Innovations include leveraging satellite services to detect water leaks and testing, conducting a proof of concept and piloting sensors for manholes and pipelines to identify leaks at any stage to deal with them sooner, Rand Water chief shared services officer and Rand Water Services acting MD Teboho Joala tells Engineering News & Mining Weekly.

The utility is also suggesting the establishment of focused water and sanitation utilities to assume responsibility for the operation and maintenance of municipal water services, which will relieve municipalities of that burden, as they “need all the help they can get”, he says.

Speaking on the sidelines of the African Water and Sanitation Association’s ninety-first Scientific and Technical Council meeting in July, he said that it is envisaged that the utilities, independent of municipalities, would ultimately be responsible from the abstraction point to reticulation to ease the burden of maintenance and upgrade of infrastructure through a proposed special-purpose vehicle.

“We want to have autonomous, independent water utilities that can be able to bill, deal with efficiencies and manage the indigent registers and use the various subsidies from government solely for water and sanitation activities without the funds being absorbed into the whole municipal system.”

The Council for Scientific and Industrial Research’s (CSIR’s) Water Centre, which researches and develops the technology, software and tools required to improve water resources resilience, is also working on potential solutions to mitigate water losses, CSIR Water Centre manager Dr Rembu Magoba tells Engineering News & Mining Weekly.

One such technology currently being piloted at a water utility, and showing positive results, is the CSIR Water Centre’s Smart Water Network Management tool, which aims to reduce water losses and nonrevenue water that is lost through leaks, burst pipes or illegal connections.

The lack of continuous metering, network monitoring and pressure management is one of the main challenges for the water sector in managing losses.

Based on smart metering, monitoring and control, the technology, linking sensors on the distribution network to the servers and collecting data remotely and wirelessly, alerts the user, with geolocation, to any abnormalities detected within their water network and systems, enabling an immediate response.

Further, the Water Centre’s Corrective Action Request and Report System approach focuses on community-based water-services-related incidents reporting by having the citizen as a part of the water service provider, leveraging on smartphone penetration and modernisation of municipal infrastructure.

“There are a lot of technological and digital solutions that are starting to emerge,” says Zutari technical director Samista Jugwanth, referring to various smart water metering and financial technology solutions.

Du Plessis says that while digitalisation and making water “smart” is definitely on the table, it is not going to happen overnight.

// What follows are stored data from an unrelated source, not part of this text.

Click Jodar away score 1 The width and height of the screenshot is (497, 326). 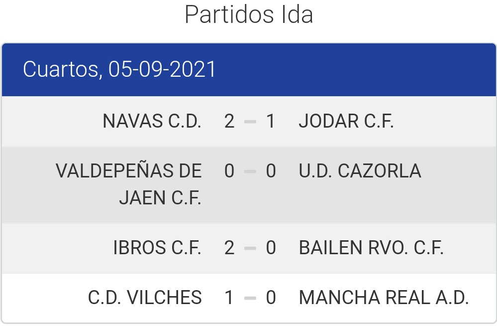pyautogui.click(x=270, y=121)
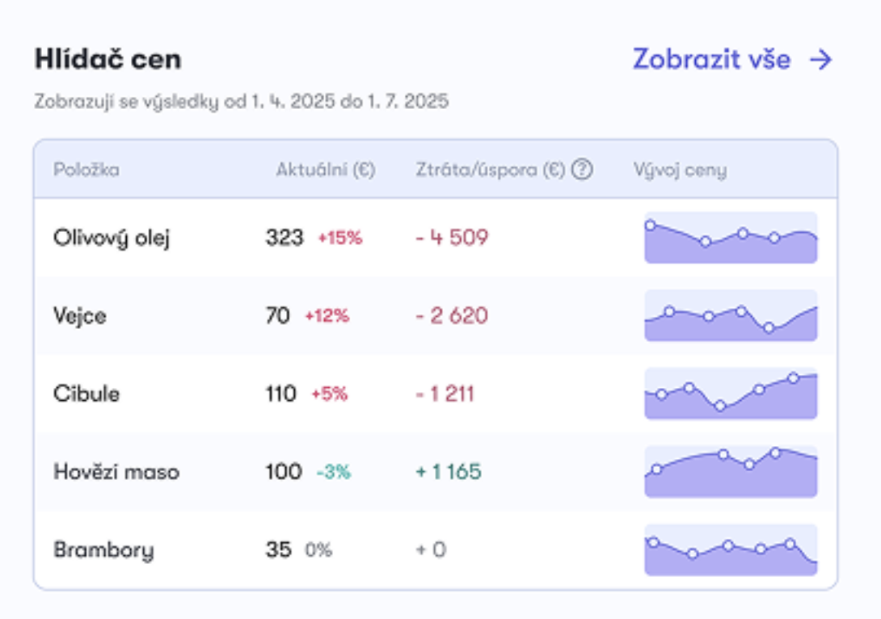Open the Zobrazit vše link
Viewport: 881px width, 619px height.
[x=732, y=59]

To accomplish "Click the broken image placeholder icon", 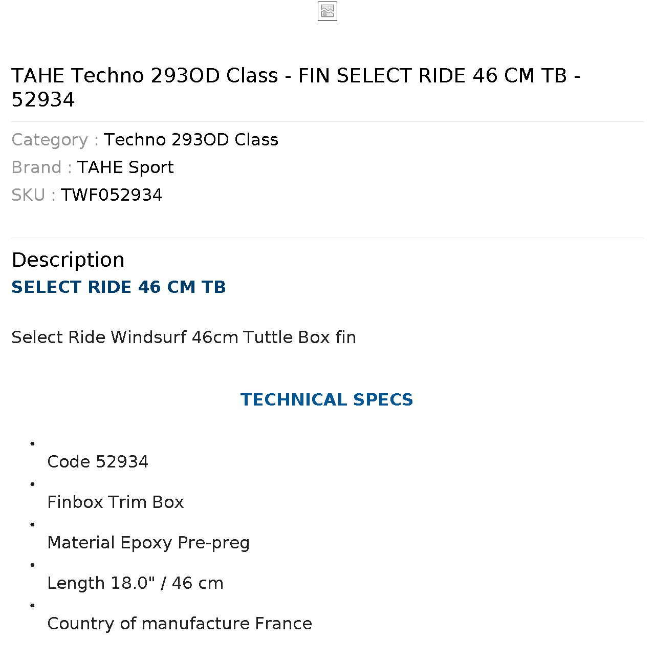I will tap(328, 11).
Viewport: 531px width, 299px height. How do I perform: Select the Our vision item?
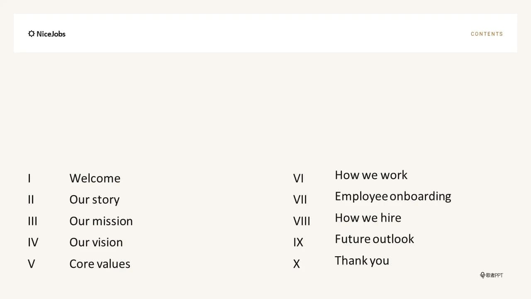(96, 242)
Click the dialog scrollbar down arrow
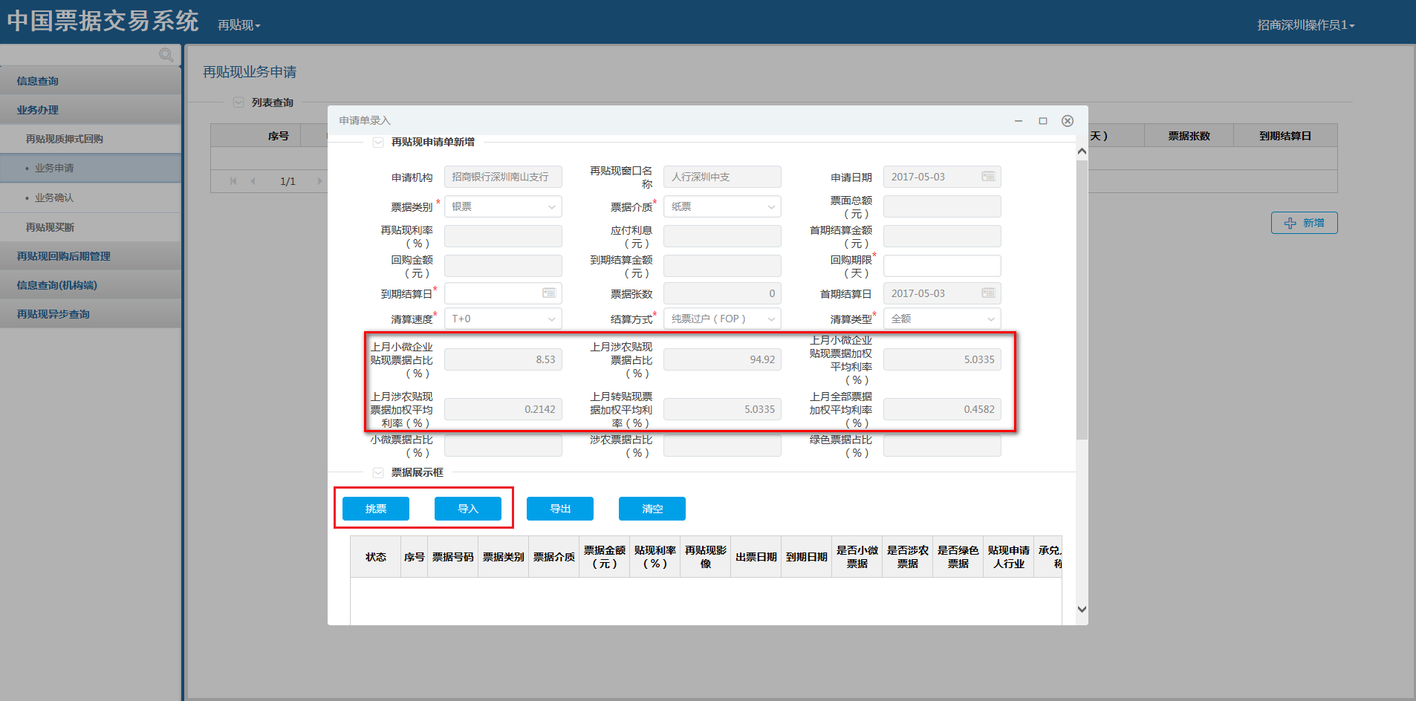Screen dimensions: 1416x701 pyautogui.click(x=1082, y=609)
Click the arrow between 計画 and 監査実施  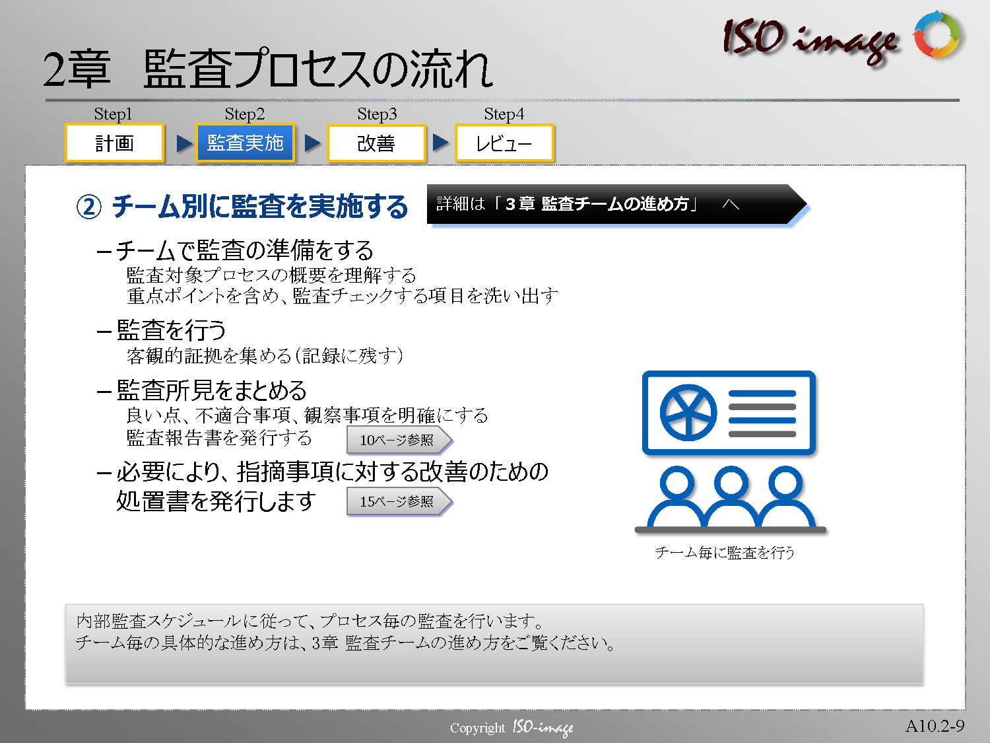pos(184,143)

“I think there are many opportunities within South Africa. We just need to structure them to see what we need to do in the short term realistically, and then go from there.”

There are several other programmes countrywide being undertaken across the public and private sectors, including a years-long partnership with the Danish Embassy in South Africa, which entered its second phase in 2021/22, a city-to-city programme in which the cities of Tshwane (South Africa) and Aarhus (Denmark) collaborate on various methods and strategies to reduce NRW in the City of Tshwane, where current water loss is estimated to be between 30% and 40%, compared with Denmark’s 5% to 7%.

The programme includes the development on a strategy enabling Tshwane to reduce its NRW, save money and potentially enable reinvestment of savings into the city’s water infrastructure.

Another project, in Limpopo, was entered into by South African Breweries, Anglo American and the Strategic Water Partners Network and the City of Polokwane to implement a Water Efficiency Leakage Reduction project.

It includes a study aimed at developing a water conservation and water demand management strategy and business plan for the City of Polokwane to help reduce water losses, unbilled and unaccounted-for water.